The Johnson County Sheriff’s Office has been interviewing neighbors and residents who were home when the fire started, and there’s no sign that a crime occurred, Sheriff Doug Cox said.

“It certainly has helped us rule out anything criminal at this point,” Cox said. “I think this is going to be a terrible tragedy. Some kind of accident.”

Bargersville Fire Chief Jason Ramey considers it one of the worst fires he’s seen.

“This is the worst incident of my career. And I hope it stays that way,” he said.

Witnesses told the sheriff’s office that Slusher-Abbott was in the apartment with her children about five minutes before the fire broke out before 5 p.m. Friday, Cox said.

At some point, she sent her 5-year-old daughter outside to get help.

Slusher-Abbott tried to get back into the second-floor apartment of the duplex home where the family lived, but she couldn’t get beyond the flames. When police arrived, a deputy found her outside, burned from head to toe and wrapped in a blanket, saying her babies were still inside. Several police officers and firefighters also tried to get to the front, south-facing end of the home where the children were found, but couldn’t.

One sheriff’s deputy was able to get to a wooden deck on the duplex’s second story. A Trafalgar Police Department officer and two Nineveh Fire Department firefighters used a ladder to get to the deck, since the stairs were gone. But when the group tried to get inside a leaking gas line ignited, making entry impossible, a sheriff’s office report said.

The sheriff’s deputy was treated and released from Johnson Memorial Hospital for smoke inhalation, the report said.

The gas leak started below the gas meter’s shut-off valve.
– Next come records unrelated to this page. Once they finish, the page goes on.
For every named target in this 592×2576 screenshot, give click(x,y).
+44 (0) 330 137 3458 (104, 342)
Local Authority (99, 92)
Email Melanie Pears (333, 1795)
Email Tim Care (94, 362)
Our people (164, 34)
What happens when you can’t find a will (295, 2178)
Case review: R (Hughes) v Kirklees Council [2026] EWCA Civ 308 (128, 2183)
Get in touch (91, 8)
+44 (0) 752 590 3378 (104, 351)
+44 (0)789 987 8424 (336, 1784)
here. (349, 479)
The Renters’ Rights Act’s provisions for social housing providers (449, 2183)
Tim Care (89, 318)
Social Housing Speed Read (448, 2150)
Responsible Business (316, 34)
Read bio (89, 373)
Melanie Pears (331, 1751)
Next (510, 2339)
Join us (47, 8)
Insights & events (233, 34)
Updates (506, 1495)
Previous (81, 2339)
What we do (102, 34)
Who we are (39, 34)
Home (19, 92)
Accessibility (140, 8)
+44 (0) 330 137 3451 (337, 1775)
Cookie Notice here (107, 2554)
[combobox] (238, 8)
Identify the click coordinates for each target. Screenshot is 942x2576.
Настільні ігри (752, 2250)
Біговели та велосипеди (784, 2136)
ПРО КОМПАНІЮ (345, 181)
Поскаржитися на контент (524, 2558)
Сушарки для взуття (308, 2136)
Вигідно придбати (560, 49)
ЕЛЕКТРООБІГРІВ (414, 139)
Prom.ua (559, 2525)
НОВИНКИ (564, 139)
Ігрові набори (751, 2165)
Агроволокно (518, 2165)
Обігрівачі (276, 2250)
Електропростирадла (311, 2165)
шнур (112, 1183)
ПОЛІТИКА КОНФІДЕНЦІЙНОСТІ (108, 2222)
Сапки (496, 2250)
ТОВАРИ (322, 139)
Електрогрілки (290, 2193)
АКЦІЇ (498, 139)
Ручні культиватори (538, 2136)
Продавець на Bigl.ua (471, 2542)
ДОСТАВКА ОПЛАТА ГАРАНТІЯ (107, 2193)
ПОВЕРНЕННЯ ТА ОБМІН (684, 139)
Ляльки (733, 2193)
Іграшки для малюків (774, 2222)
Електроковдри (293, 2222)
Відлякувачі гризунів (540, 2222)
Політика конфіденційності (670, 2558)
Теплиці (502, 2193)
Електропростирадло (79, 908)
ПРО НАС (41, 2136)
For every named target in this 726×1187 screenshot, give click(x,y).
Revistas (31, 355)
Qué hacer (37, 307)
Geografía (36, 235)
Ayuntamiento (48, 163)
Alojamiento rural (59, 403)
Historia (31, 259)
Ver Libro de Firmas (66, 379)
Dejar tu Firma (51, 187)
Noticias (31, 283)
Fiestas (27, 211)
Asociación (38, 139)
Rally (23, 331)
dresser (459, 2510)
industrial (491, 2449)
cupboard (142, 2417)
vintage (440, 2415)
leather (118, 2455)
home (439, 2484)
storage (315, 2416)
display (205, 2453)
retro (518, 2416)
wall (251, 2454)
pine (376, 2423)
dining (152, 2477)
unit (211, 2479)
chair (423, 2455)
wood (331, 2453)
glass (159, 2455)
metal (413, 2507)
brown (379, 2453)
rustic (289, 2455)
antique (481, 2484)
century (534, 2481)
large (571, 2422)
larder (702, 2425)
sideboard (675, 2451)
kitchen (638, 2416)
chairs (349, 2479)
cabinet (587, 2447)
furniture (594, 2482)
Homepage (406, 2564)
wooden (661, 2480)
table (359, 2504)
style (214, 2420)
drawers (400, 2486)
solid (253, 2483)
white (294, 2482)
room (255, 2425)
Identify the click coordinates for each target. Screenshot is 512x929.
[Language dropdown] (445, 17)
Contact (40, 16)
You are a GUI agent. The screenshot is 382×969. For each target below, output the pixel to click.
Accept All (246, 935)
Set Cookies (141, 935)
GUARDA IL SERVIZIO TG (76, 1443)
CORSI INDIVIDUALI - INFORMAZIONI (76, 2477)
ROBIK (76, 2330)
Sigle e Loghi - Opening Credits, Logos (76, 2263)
That created a flame similar to a blowtorch, but firefighters were able to contain the fire by keeping water on it, Ramey said. Crews from Vectren Corp. responded and shut the gas to the house off within about an hour, Ramey said.

Nineveh firefighters were among the first to arrive at the blaze and immediately began using the roughly 1,000 gallons of water in their truck to try and extinguish the flames.

As additional crews arrived, they were able to hook Nineveh’s equipment up to nearby hydrants, Ramey and Nineveh Fire Lt. Ian Lauer said. About 60 firefighters and 16 engines and trucks from eight departments came to fight the fire.

At no time did Nineveh firefighters run out of water, Ramey and Lauer said.

One water line in the building sprang a leak, adding weight to the second floor as firefighters were looking through debris, Ramey said.

The downstairs apartment tenant, Charlie Richards, was not home at the time of the fire, Richards said.

The two-story house is considered to be a total loss, Ramey said.